▶ [EXERCISE]: An exact, complete copy of the data that follows is needed.

▶ [DATA FOR PROCESSING]:
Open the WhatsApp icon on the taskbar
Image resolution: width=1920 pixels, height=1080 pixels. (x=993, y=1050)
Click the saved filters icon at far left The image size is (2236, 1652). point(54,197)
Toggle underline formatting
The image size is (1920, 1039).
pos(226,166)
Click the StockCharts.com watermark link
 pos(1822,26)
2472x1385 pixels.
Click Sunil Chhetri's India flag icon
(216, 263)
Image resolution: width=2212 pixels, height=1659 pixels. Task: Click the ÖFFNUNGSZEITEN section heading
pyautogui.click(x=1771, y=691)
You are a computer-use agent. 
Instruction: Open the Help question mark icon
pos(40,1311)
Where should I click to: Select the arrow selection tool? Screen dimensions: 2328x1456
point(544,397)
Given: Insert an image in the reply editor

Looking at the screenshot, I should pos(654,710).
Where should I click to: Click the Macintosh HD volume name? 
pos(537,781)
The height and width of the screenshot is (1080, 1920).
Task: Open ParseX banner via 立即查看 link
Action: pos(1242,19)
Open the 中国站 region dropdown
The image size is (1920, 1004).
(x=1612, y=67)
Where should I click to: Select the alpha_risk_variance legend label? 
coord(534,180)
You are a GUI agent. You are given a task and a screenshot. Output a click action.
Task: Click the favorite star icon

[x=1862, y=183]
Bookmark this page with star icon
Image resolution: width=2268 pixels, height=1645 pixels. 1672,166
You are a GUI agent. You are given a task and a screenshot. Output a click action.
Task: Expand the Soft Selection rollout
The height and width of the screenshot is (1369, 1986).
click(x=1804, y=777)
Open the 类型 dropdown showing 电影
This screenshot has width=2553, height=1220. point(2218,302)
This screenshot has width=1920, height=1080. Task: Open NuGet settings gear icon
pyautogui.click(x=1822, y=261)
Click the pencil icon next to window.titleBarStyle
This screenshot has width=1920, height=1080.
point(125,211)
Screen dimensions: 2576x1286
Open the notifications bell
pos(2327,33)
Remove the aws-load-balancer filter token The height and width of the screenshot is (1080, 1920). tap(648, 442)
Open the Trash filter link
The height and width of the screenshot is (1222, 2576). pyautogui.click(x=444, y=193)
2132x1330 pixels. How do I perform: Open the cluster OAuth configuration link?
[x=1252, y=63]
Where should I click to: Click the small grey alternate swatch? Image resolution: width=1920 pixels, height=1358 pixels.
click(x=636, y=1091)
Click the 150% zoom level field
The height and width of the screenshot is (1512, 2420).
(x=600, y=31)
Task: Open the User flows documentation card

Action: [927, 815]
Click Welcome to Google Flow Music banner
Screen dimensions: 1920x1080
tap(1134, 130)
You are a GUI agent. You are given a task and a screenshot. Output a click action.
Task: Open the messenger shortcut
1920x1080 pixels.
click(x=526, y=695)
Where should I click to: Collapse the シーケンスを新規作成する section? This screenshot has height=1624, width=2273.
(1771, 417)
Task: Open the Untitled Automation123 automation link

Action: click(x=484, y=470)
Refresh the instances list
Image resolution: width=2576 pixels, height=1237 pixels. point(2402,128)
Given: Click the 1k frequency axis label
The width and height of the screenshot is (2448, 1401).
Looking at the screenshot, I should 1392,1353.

▶ [TASK SOLUTION]:
Open the WhatsApp icon on the taskbar
Image resolution: width=1920 pixels, height=1080 pixels. (x=993, y=1050)
Click the saved filters icon at far left The image size is (2236, 1652). point(54,197)
Toggle underline formatting
The image size is (1920, 1039).
pos(226,166)
Click the StockCharts.com watermark link
 pos(1822,26)
2472x1385 pixels.
Click Sunil Chhetri's India flag icon
(216, 263)
Image resolution: width=2212 pixels, height=1659 pixels. Task: Click the ÖFFNUNGSZEITEN section heading
pyautogui.click(x=1771, y=691)
You are a computer-use agent. 
Instruction: Open the Help question mark icon
pos(40,1311)
Where should I click to: Select the arrow selection tool? Screen dimensions: 2328x1456
point(544,397)
Given: Insert an image in the reply editor

Looking at the screenshot, I should pos(654,710).
Where should I click to: Click the Macintosh HD volume name? 
pos(537,781)
The height and width of the screenshot is (1080, 1920).
Task: Open ParseX banner via 立即查看 link
Action: pos(1242,19)
Open the 中国站 region dropdown
The image size is (1920, 1004).
(x=1612, y=67)
Where should I click to: Select the alpha_risk_variance legend label? 
coord(534,180)
You are a GUI agent. You are given a task and a screenshot. Output a click action.
Task: Click the favorite star icon

[x=1862, y=183]
Bookmark this page with star icon
Image resolution: width=2268 pixels, height=1645 pixels. 1672,166
You are a GUI agent. You are given a task and a screenshot. Output a click action.
Task: Expand the Soft Selection rollout
The height and width of the screenshot is (1369, 1986).
click(x=1804, y=777)
Open the 类型 dropdown showing 电影
This screenshot has width=2553, height=1220. point(2218,302)
This screenshot has width=1920, height=1080. Task: Open NuGet settings gear icon
pyautogui.click(x=1822, y=261)
Click the pencil icon next to window.titleBarStyle
This screenshot has width=1920, height=1080.
point(125,211)
Screen dimensions: 2576x1286
Open the notifications bell
pos(2327,33)
Remove the aws-load-balancer filter token The height and width of the screenshot is (1080, 1920). tap(648, 442)
Open the Trash filter link
The height and width of the screenshot is (1222, 2576). pyautogui.click(x=444, y=193)
2132x1330 pixels. How do I perform: Open the cluster OAuth configuration link?
[x=1252, y=63]
Where should I click to: Click the small grey alternate swatch? Image resolution: width=1920 pixels, height=1358 pixels.
click(x=636, y=1091)
Click the 150% zoom level field
The height and width of the screenshot is (1512, 2420).
(x=600, y=31)
Task: Open the User flows documentation card

Action: [927, 815]
Click Welcome to Google Flow Music banner
Screen dimensions: 1920x1080
tap(1134, 130)
You are a GUI agent. You are given a task and a screenshot. Output a click action.
Task: Open the messenger shortcut
1920x1080 pixels.
click(x=526, y=695)
Where should I click to: Collapse the シーケンスを新規作成する section? This screenshot has height=1624, width=2273.
(1771, 417)
Task: Open the Untitled Automation123 automation link

Action: click(x=484, y=470)
Refresh the instances list
Image resolution: width=2576 pixels, height=1237 pixels. point(2402,128)
Given: Click the 1k frequency axis label
The width and height of the screenshot is (2448, 1401).
Looking at the screenshot, I should 1392,1353.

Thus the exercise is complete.